Getting Buy-In From Stakeholders
Any effort to reorient IT must be driven from the top down, so the first step was to get their buy-in. One of our biggest challenges was funding, which meant getting approval from the Chancellor and the board. Everyone knows that cyber-risk initiatives are an arms race against bad actors. They often involve a hiring competition with high-paying tech enterprises pursuing security analysts from the same talent pool. With support from the board, we could get the funding we needed to hire the people we needed to transform our cybersecurity infrastructure.
Identifying The Right Platform
To better manage risk in a diverse and heterogeneous IT environment, our security tools, departments, and endpoints had to come together on one platform. Consequently, we had to decide how to consolidate many of these pieces realistically. We had to ask ourselves, what steps are required to get this all on a single platform? How could we reduce our overall costs while optimizing our efficiency? How could we qualitatively measure and communicate the program’s effectiveness to our board?
We evaluated multiple solutions for integrating the pieces together into a single platform. We had separate, siloed tools such as network detection, SIEM, and IPS/IDS, and we wanted to bring them all together in a central management console. We needed a solution that would see the whole network and its endpoints but wouldn’t drive our analysts crazy with thousands of daily alerts.
We considered XDR platforms because they allowed us to collapse some of our legacy software to gain a better ROI with greater efficiency and higher quality outcomes. We looked at both XDR and Open XDR platforms. Many XDR platforms were enhanced SIEMs or endpoint tools. At the same time, Open XDR gave us greater flexibility to enhance the many technologies in our existing security stack while offering a comprehensive suite of security tools natively in the platform.

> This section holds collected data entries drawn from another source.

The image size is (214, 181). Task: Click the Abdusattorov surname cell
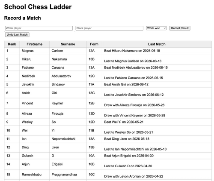click(68, 76)
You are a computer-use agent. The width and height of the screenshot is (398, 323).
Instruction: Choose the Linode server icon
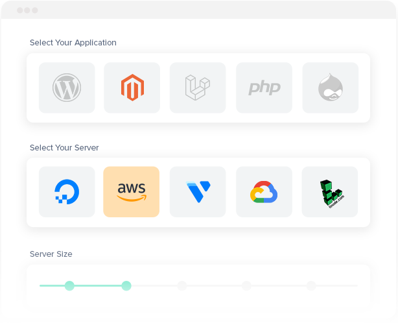330,192
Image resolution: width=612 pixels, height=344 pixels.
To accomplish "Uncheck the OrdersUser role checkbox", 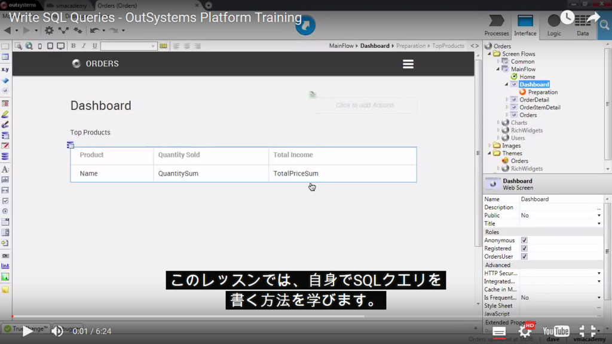I will (x=524, y=256).
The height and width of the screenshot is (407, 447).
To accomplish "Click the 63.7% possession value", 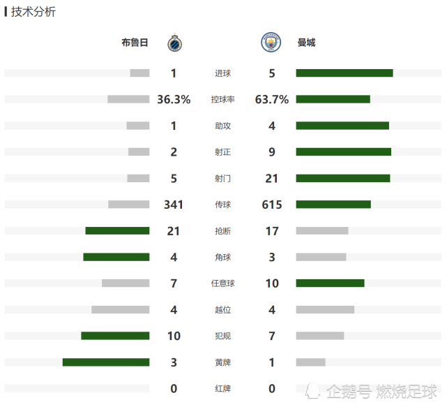I will coord(272,100).
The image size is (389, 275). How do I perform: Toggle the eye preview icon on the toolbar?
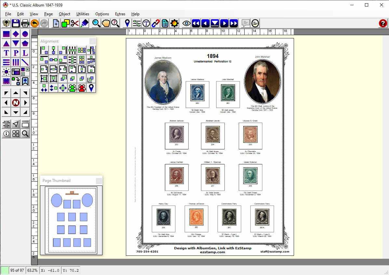tap(186, 23)
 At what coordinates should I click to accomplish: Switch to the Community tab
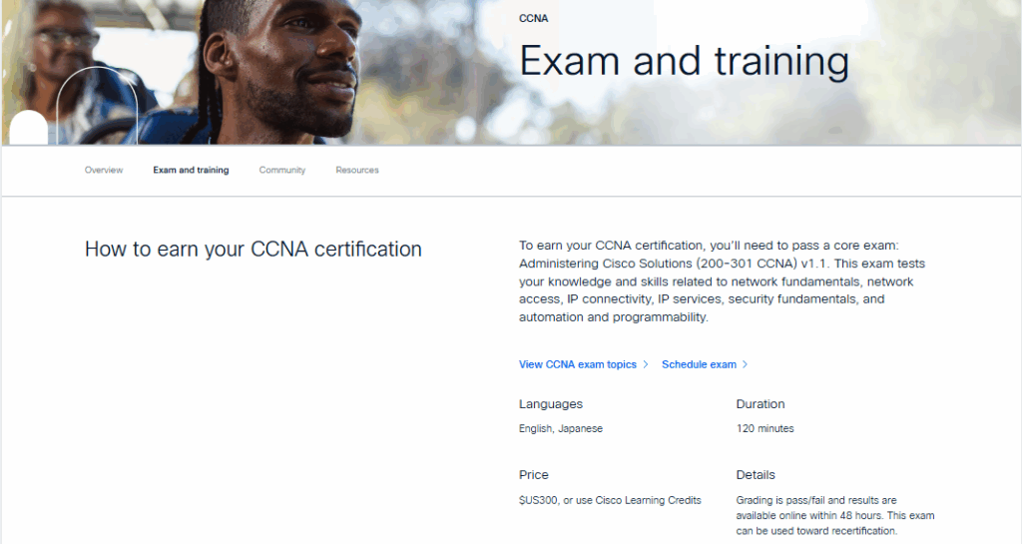[x=282, y=171]
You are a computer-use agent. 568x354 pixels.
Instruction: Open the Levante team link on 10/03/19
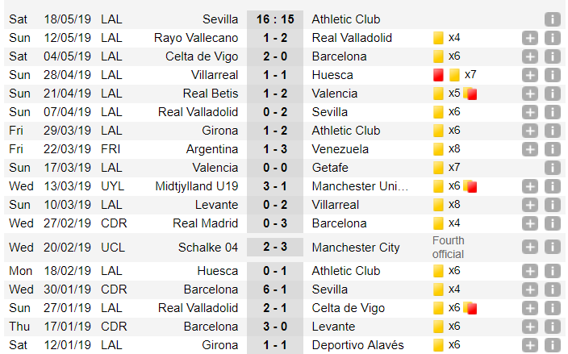(x=216, y=205)
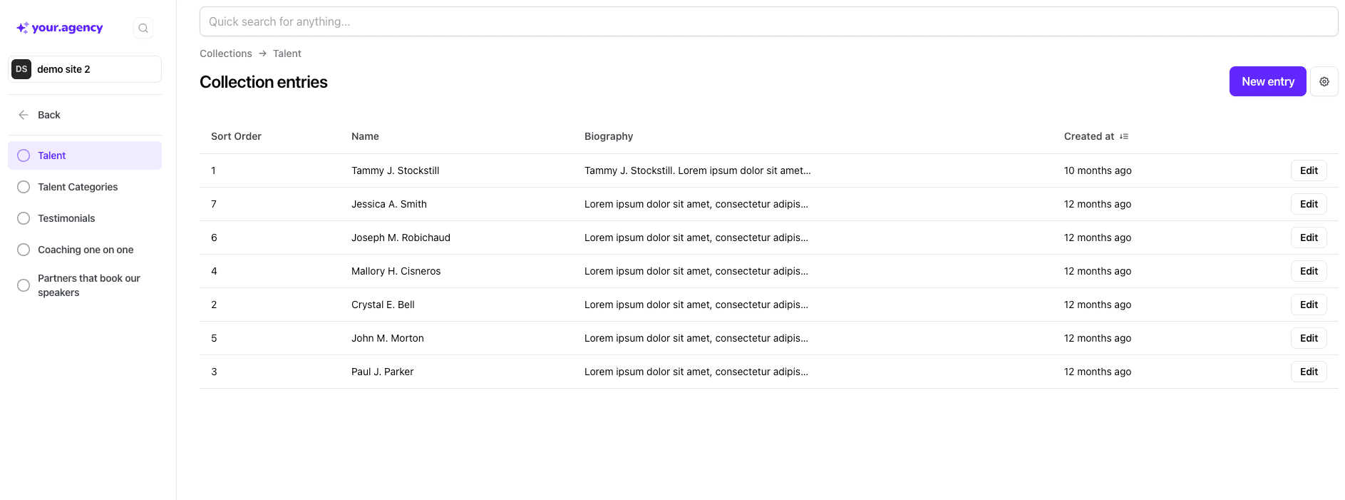This screenshot has height=500, width=1345.
Task: Click the Back arrow icon
Action: click(24, 115)

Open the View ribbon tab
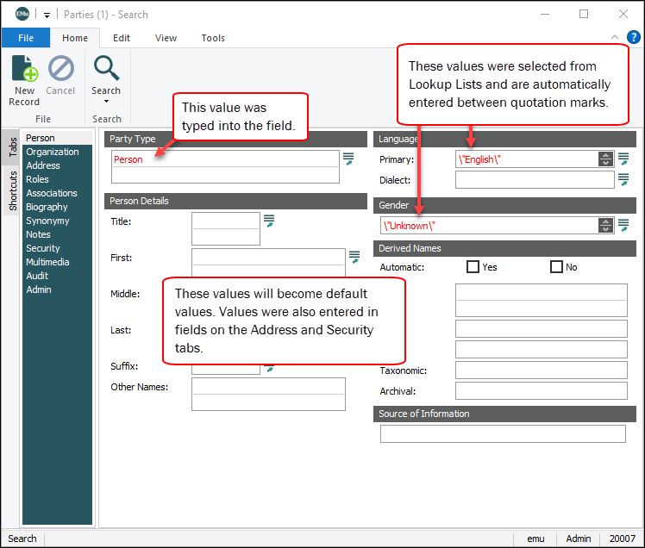[166, 38]
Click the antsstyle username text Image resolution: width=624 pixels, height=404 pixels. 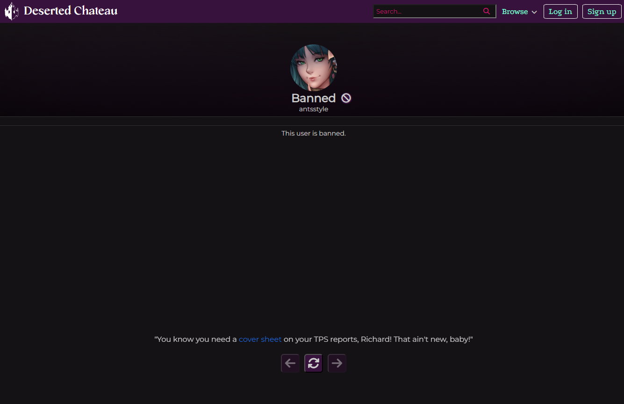coord(313,109)
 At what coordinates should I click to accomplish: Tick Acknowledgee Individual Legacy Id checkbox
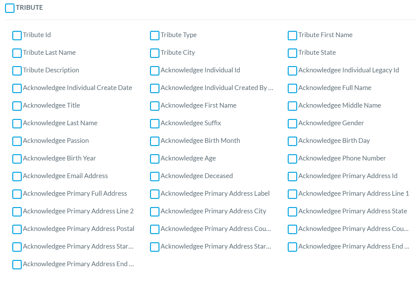tap(292, 71)
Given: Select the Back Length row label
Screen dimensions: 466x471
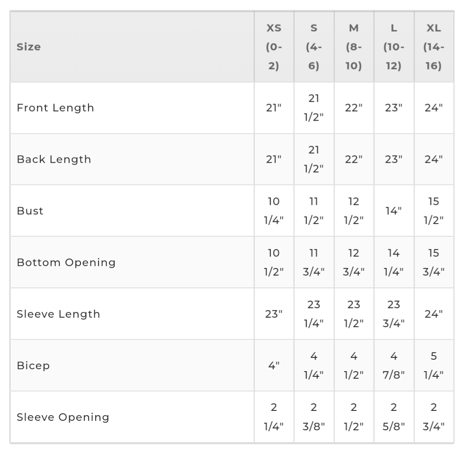Looking at the screenshot, I should pyautogui.click(x=54, y=160).
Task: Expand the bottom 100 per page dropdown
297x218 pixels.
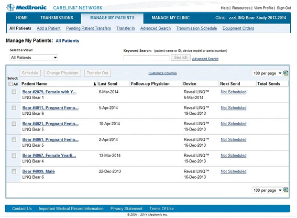Action: (267, 190)
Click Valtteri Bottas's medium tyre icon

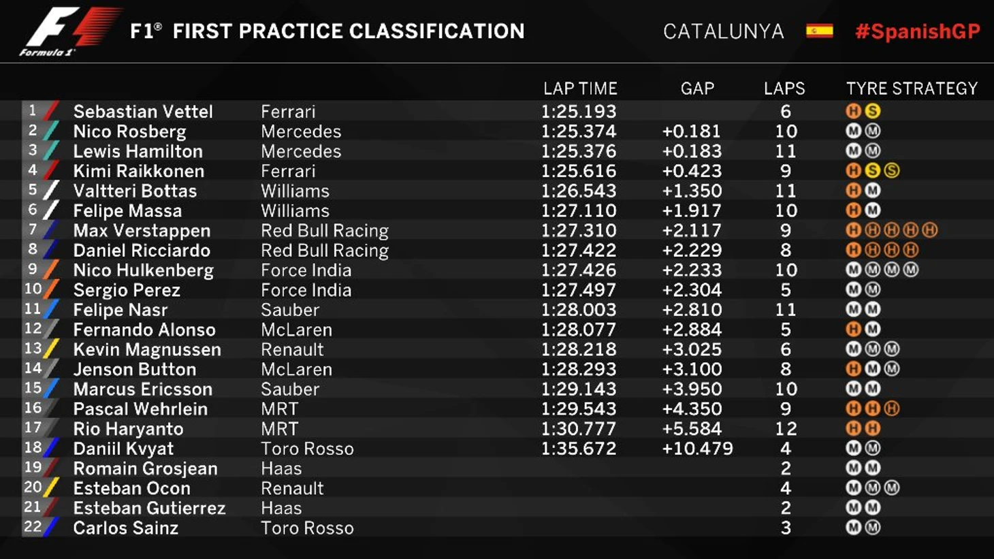pyautogui.click(x=872, y=191)
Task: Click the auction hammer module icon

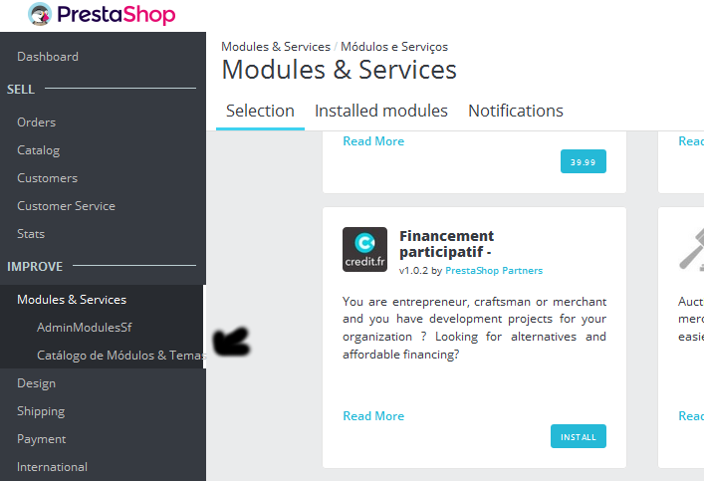Action: [x=692, y=249]
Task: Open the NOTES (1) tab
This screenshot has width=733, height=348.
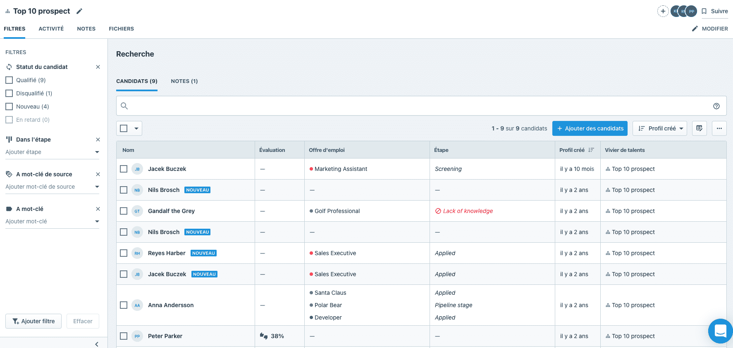Action: [184, 81]
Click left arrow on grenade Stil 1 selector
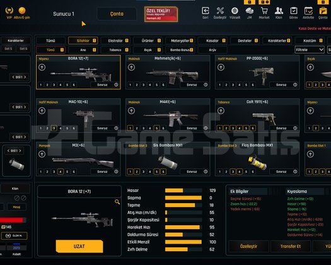Viewport: 331px width, 265px height. (8, 151)
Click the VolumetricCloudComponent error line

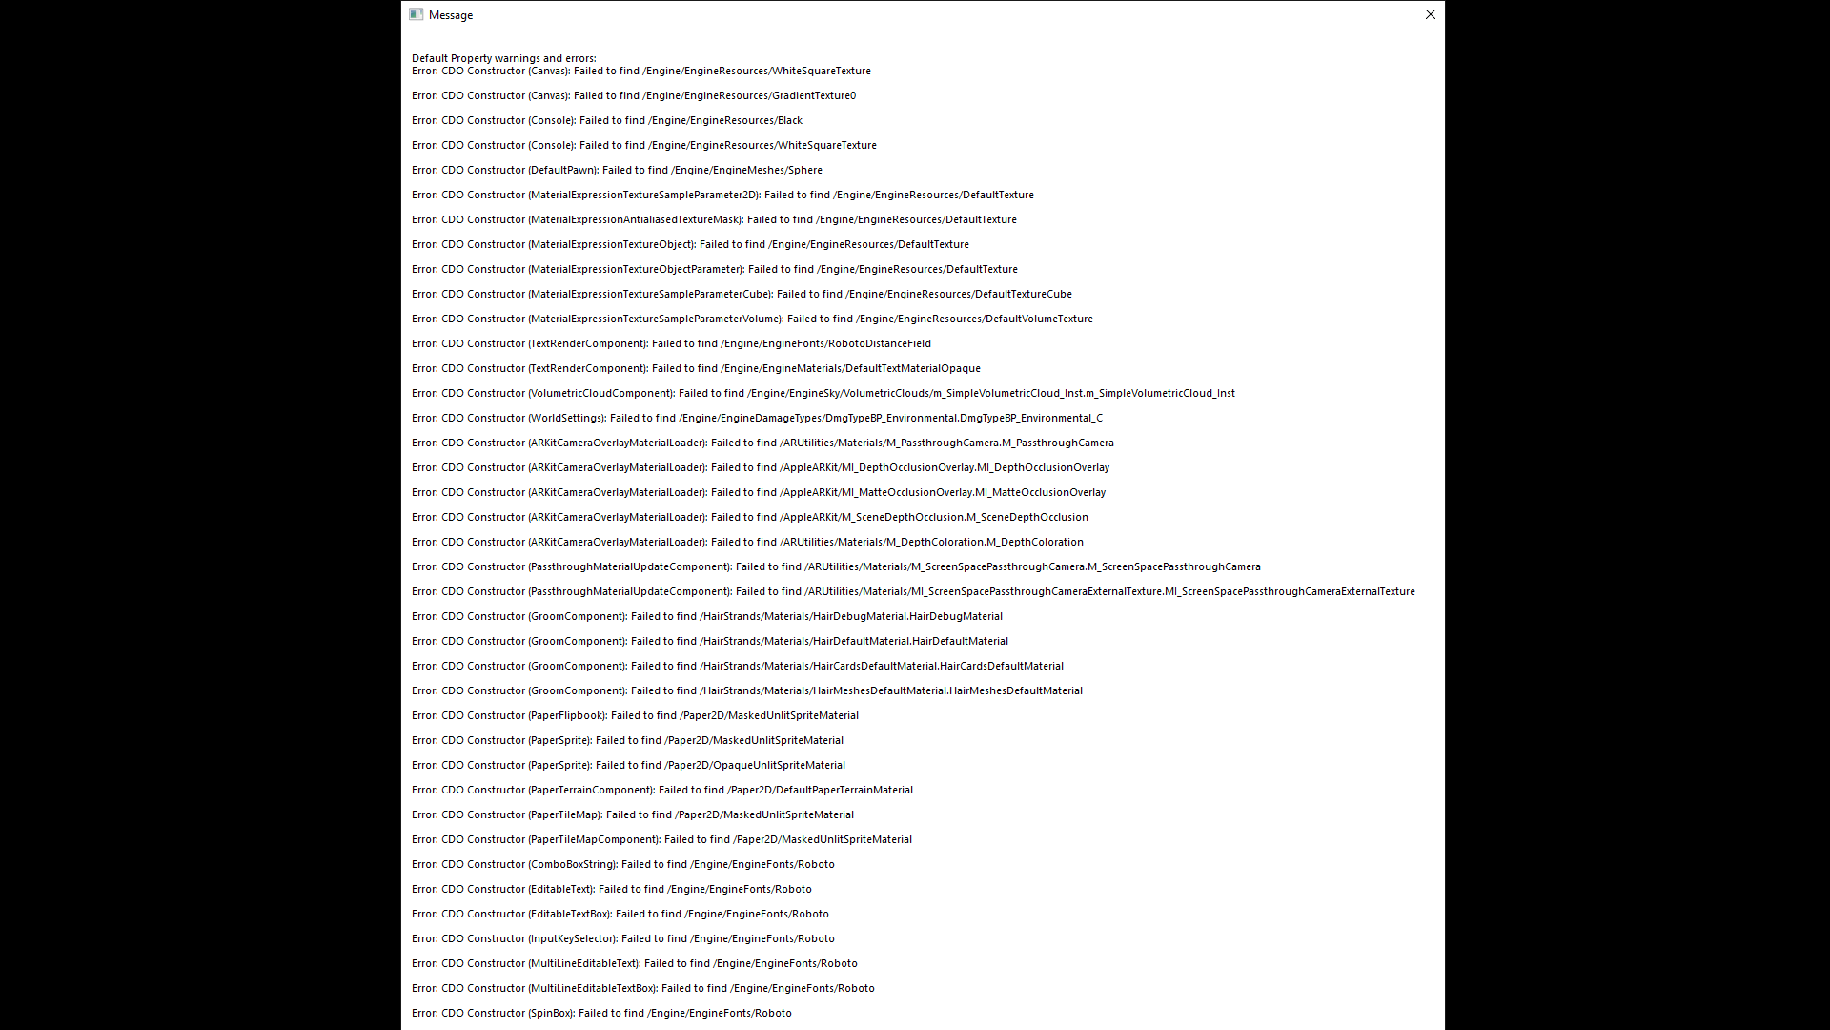pos(824,393)
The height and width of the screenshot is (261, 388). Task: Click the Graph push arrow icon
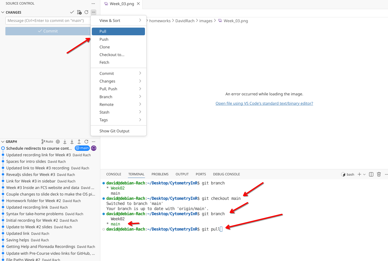[79, 142]
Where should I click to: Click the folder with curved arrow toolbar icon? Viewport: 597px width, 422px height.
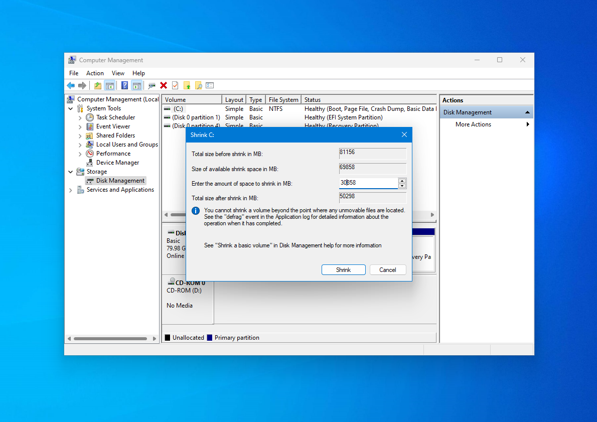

We chose an Open XDR platform from Stellar Cyber. With it, we could incorporate our existing tools while automatically collecting and correlating all the feeds from our firewalls, endpoints, and on-premises and cloud environments. The platform also enabled our analysts to quickly drill down to incidents (beyond fundamental alerts) so they could focus on remediation. This reduced operational costs and improved efficiency, reduced analyst “alert burnout,” and delivered better risk management outcomes for the university.
Aligning With The Board
A more enlightened awareness of cybersecurity risks helped align our IT and security teams and those on the board regarding strategy and funding. We communicated regularly and with complete transparency to the board. We brought in an outside company to conduct an audit that showed where we were on the cybersecurity front. That outside audit demonstrated to the board that we weren’t just looking at ourselves internally – it rendered a more objective validation of where we were and where we needed to be.
The board was all in and started asking us the hard questions. They wanted to know when we would get back to them regarding IT upgrades and how they reduced our risk exposure. We communicated our security status and activity with monthly reports written in terms board members could personally relate to, showcasing the number of phishing attacks, viruses, or intrusions we had prevented.
For us, developing progressive resilience was a process of Convincing, Consolidating, and Communicating. With this in mind, you can drive progressive resilience in your own IT organization to better manage cybersecurity risks.
Russell Kaurloto is the vice chancellor and chief information officer leading DU’s Information Technology organization. Russ has over 30 years of IT experience, previously serving in leadership roles as CIO and CTO at Clemson University, Children’s Hospital LA, the City of Los Angeles, USC and the Associated Press.